#### [Problems and tasks]
A. Answer these questions about the post on crimes against the Rohingya:
(i) On what date did Pre-Trial Chamber III authorize the Office of the Prosecutor to investigate crimes against the Rohingya?
(ii) Which organization filed the criminal complaint in Argentina?
(iii) In which journal did Louise Arbour publish her short article?
B. Print the passage of the post on crimes against the Rohingya starting with "On 14 November" and going on through "with ICC investigations.".
C. Carry on the post on crimes against the Rohingya from the point where it stops.

Crimes against the Rohingya: ICC Jurisdiction, Universal Jurisdiction in Argentina, and the Principle of Complementarity

Crimes against the Rohingya: ICC Jurisdiction, Universal Jurisdiction in Argentina, and the Principle of Complementarity

[Marta Bo is a Researcher at the Graduate Institute, Geneva and at the T.M.C. Asser Institute in The Hague.]

On 14 November 2019, Pre-Trial Chamber III (PTC III) authorized the Office of the Prosecutor (OTP) of the International Criminal Court (ICC) to investigate crimes allegedly committed against the Rohingya population (Article 15 Decision). This decision was unsurprising in light of the Jurisdiction Decision delivered by Pre Trial Chamber I (PTC I) in September 2018. More surprising was that only one day earlier Argentinian courts were seized of a criminal complaint concerning crimes against the Rohingya filed on the basis of universal jurisdiction by Burmese Rohingya Organization UK (Brouk). If Argentinian courts take up this case, it would mark the first time that an investigation of international crimes based on universal jurisdiction begins in parallel with ICC investigations.

These developments give us the opportunity to examine the relationship between the ICC’s jurisdiction and states’ universal jurisdiction. In a short article published in the first issue of the Journal of International Criminal Justice, Louise Arbour hoped that “[t]he express preference for domestic prosecutions in the Rome Statute may lead to an increase in the exercise of universal jurisdiction by states” (p. 587). In brief, she considered that the principle of complementarity in the ICC system could be operationalized by policy decisions and actions aimed at encouraging the exercise of national jurisdiction, including universal jurisdiction. With regard to states with links with crimes, complementarity can translate in direct support on the part of the ICC to local institutions and judiciaries. The effect of complementarity with regard to universal jurisdiction is, however, different. ICC intervention can be rather seen as generating an opportunity and offering implicit support for universal jurisdiction cases to arise. This might hold true for the ICC and Argentinian actions in relation to crimes against the Rohingya. More specifically, as will be discussed in this blog post, it seems that the ICC’s limited territorial jurisdiction over these crimes has encouraged reliance on universal jurisdiction and will arguably have a decisive weight on these courts’ future decision to take up the case.

#### [Data section]
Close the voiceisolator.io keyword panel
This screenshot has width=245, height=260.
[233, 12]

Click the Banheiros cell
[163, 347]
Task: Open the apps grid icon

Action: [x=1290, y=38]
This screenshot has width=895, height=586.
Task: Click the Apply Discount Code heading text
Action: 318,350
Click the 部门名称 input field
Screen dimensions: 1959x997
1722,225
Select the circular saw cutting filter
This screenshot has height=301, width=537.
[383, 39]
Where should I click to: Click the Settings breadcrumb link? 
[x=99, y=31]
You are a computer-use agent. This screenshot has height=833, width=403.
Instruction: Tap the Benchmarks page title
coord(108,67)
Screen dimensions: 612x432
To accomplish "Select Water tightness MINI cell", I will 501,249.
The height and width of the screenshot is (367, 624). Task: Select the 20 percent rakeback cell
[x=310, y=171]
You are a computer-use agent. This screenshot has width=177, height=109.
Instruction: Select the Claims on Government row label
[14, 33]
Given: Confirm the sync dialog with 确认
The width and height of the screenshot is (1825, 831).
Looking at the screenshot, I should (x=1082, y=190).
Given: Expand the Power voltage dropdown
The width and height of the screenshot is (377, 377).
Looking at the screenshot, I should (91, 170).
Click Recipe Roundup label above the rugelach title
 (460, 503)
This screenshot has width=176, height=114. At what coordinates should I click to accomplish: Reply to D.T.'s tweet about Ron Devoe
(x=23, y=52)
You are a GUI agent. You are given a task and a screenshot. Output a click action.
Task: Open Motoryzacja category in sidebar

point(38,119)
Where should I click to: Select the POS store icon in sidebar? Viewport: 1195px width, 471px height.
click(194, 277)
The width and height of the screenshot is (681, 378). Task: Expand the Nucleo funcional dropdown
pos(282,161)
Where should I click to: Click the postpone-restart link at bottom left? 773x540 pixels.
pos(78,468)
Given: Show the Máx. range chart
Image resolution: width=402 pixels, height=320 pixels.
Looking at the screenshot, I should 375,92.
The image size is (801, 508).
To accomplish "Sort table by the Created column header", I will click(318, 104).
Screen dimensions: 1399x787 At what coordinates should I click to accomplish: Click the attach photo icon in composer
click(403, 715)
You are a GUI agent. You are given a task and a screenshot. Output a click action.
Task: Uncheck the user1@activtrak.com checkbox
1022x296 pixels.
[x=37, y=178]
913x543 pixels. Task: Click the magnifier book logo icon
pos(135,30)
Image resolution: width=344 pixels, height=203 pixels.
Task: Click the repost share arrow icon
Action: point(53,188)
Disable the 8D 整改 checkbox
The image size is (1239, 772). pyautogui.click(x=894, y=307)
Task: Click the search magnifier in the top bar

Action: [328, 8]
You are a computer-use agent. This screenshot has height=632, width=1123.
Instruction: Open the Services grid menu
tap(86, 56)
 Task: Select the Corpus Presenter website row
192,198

#### [Set of answers]
A.
(i) 14 November 2019
(ii) Burmese Rohingya Organization UK (Brouk)
(iii) The first issue of the Journal of International Criminal Justice

B.
On 14 November 2019, Pre-Trial Chamber III (PTC III) authorized the Office of the Prosecutor (OTP) of the International Criminal Court (ICC) to investigate crimes allegedly committed against the Rohingya population (Article 15 Decision). This decision was unsurprising in light of the Jurisdiction Decision delivered by Pre Trial Chamber I (PTC I) in September 2018. More surprising was that only one day earlier Argentinian courts were seized of a criminal complaint concerning crimes against the Rohingya filed on the basis of universal jurisdiction by Burmese Rohingya Organization UK (Brouk). If Argentinian courts take up this case, it would mark the first time that an investigation of international crimes based on universal jurisdiction begins in parallel with ICC investigations.

C.
Should the two investigations begin in parallel it is important to explore the relationship between the potential cases in Argentina and before the ICC. The principle of complementarity requires deference to national prosecutions not limited to states with links to the crimes. The principle of complementarity could also entail a “division of labor” between the ICC and national jurisdictions acting on the basis of universality.

For the purposes of assessing the role of universal jurisdiction with regard to the ICC’s jurisdiction and the relationship between the two investigations over crimes against the Rohingya, we must first discuss the findings of the Article 15 Decision with regard to ratione loci jurisdiction as a precondition to the exercise of jurisdiction by the ICC, which will ultimately delimit the scope of potential cases before the ICC.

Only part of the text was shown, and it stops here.